El proyecto europeo, no solo como unión económica, sino como alianza ética
Cuando la Segunda Guerra Mundial terminó, Europa no solo quedó en ruinas: quedó en crisis moral. Había que reconstruir los edificios, sí, pero sobre todo la conciencia. De esa devastación nació un pacto silencioso: nunca más. Nunca más el odio como política, nunca más la obediencia ciega como virtud, nunca más la vida humana reducida a una cifra. De ese juramento emergió el proyecto europeo, no solo como unión económica, sino como alianza ética, una promesa de civilización sustentada en la memoria. Por eso, cuando Europa olvida su origen, no pierde solo la historia: pierde su alma.

Hoy, esa promesa titubea. El continente que juró aprender de su pasado vuelve a sentirse tentado por la pureza, la frontera y la sospecha. En los puertos del Mediterráneo y en las fronteras orientales, miles de refugiados son recibidos con la misma indiferencia con que otros fueron expulsados hace ochenta años. El horror no siempre regresa con uniformes: a veces lo hace con indiferencia. Y, sin embargo, hay esperanza. Cada voluntario, cada médico, cada ciudadano que decide escuchar antes que juzgar, mantiene vivo el legado de la posguerra. Europa sigue teniendo conciencia, aunque a veces olvide usarla.
La ciudadanía global es, más que un concepto, un compromiso con la transmisión del saber y la sabiduría colectiva. Por eso encuentro sentido en el propósito de la Foundation for Global Wisdom, donde la diversidad de voces se convierte en patrimonio común. Transmitir conocimiento no es solo enseñar: es ofrecer memoria, tender puentes, resistir el olvido. La sabiduría humana —esa que atraviesa culturas, lenguas y generaciones— es el corazón ético de la ciudadanía global. Cada palabra compartida, cada historia contada, es una manera de preservar la esperanza.
Como Alexander Fontanilla-Ballesteros, escribo estas líneas desde la gratitud y el compromiso. Quiero aportar mi conocimiento, mi mirada y mi experiencia a la sociedad neerlandesa y a esta fundación, convencido de que el arte digital, la escritura creativa y la psicología pueden ser lenguajes de encuentro. Creo en la cultura como medicina y en la empatía como arquitectura social. Mi deseo es simple: sumar. Ser parte de esta comunidad que no teme dialogar con la diferencia y que entiende que la sabiduría no se acumula, sino que se comparte.
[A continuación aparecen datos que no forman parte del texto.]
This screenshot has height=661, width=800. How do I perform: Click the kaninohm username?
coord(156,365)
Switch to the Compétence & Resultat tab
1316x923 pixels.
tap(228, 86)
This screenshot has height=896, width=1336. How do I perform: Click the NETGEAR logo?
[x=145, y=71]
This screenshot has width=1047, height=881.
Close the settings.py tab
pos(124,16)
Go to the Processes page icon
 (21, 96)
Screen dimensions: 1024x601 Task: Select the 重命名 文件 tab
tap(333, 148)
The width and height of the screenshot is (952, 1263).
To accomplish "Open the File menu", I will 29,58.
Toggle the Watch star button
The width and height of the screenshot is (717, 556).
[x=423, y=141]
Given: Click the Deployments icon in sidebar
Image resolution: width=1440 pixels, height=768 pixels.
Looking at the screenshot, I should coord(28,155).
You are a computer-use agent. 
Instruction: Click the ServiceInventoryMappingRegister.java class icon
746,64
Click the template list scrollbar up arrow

Europa nació de la memoria del dolor, pero su porvenir depende de la ternura. Si algo he aprendido en este país de agua y horizontes es que la humanidad, como Ámsterdam, solo sobrevive cuando aprende a flotar unida. En ese fluir está la verdadera ciudadanía: no en pertenecer, sino en participar; no en poseer la verdad, sino en transmitirla con humildad y esperanza.